[Input data Boundary: Start]

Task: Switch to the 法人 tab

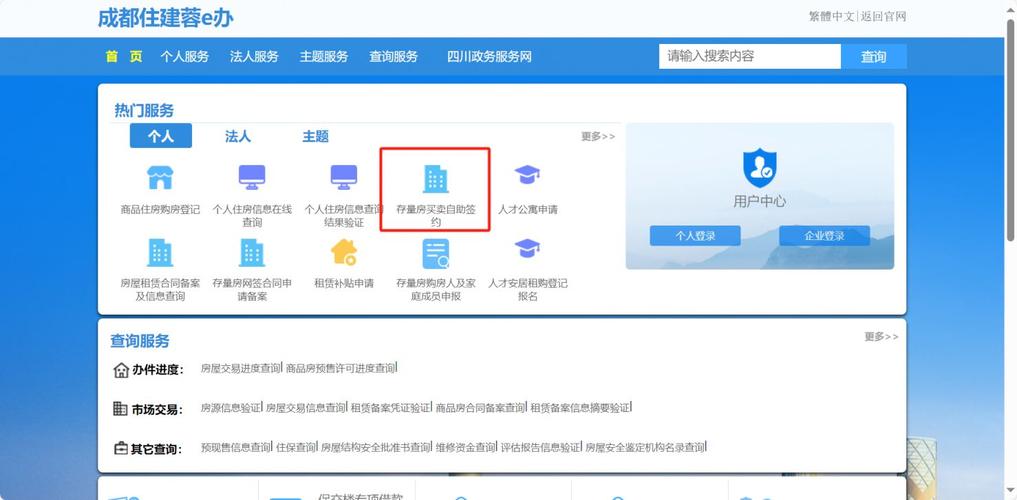Action: [238, 136]
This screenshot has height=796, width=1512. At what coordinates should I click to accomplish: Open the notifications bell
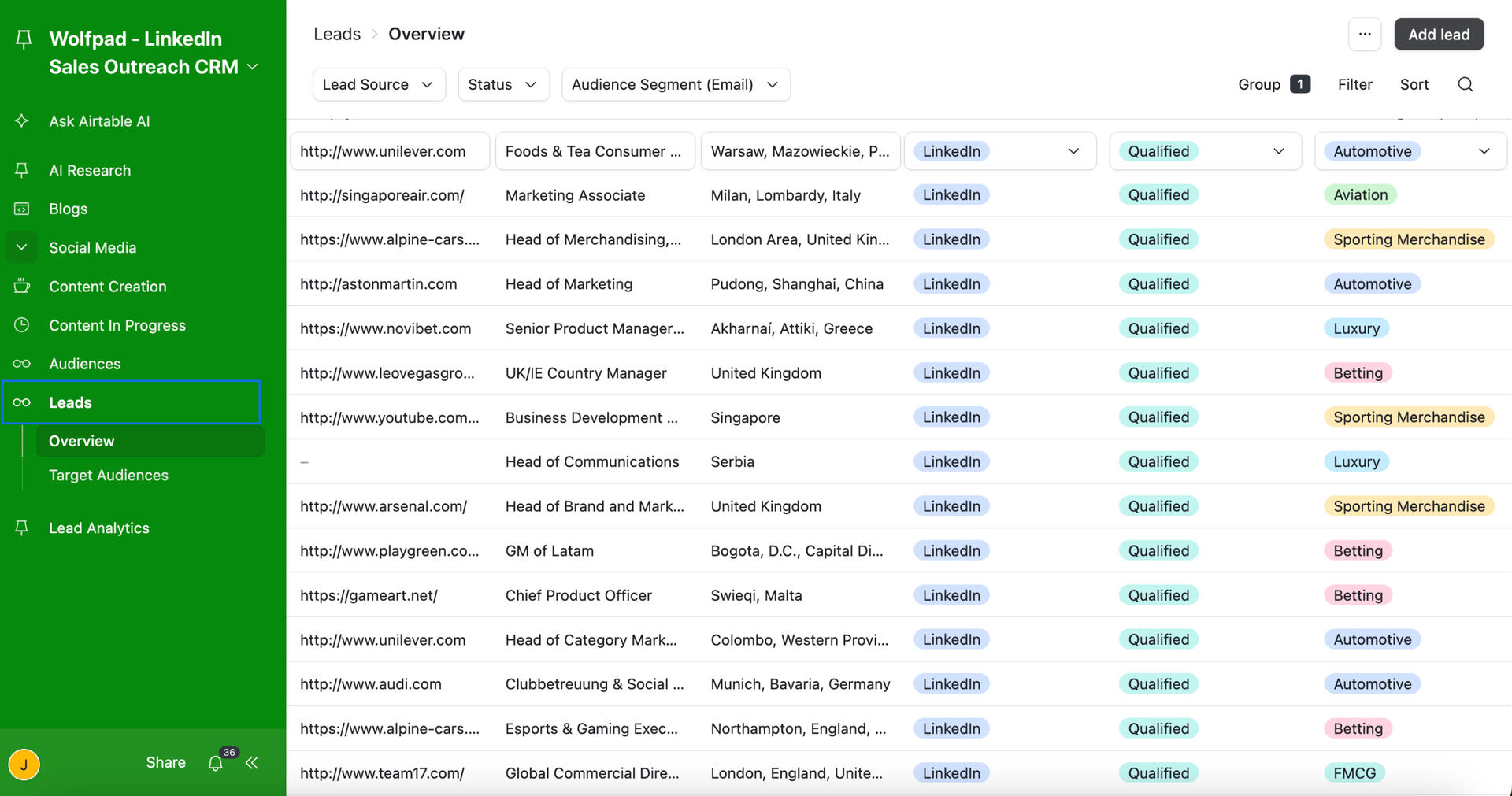click(x=215, y=763)
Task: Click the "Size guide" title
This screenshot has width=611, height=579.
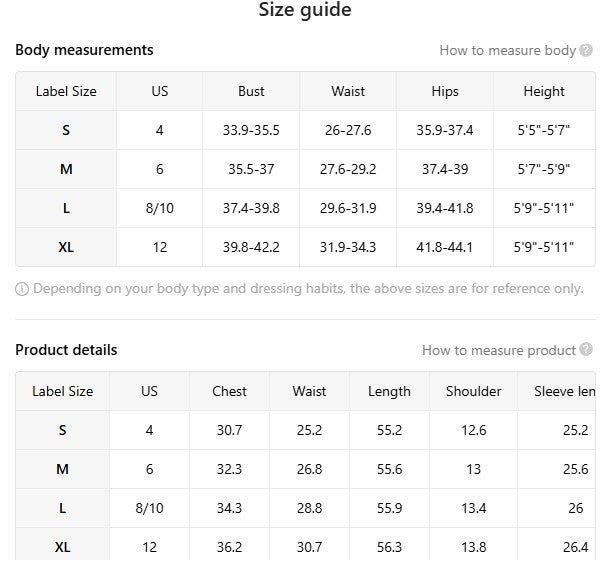Action: (305, 11)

[Input data Boundary: End]

Task goal | Where images occur in the data above, leave them out and repeat everything else exactly.

Output below |
Task: Switch to the 法人 tab

Action: [238, 136]
This screenshot has height=796, width=1512. At what coordinates should I click to accomplish: Open the notifications bell
click(x=215, y=763)
Task: Click the "Size guide" title
This screenshot has width=611, height=579.
Action: (305, 11)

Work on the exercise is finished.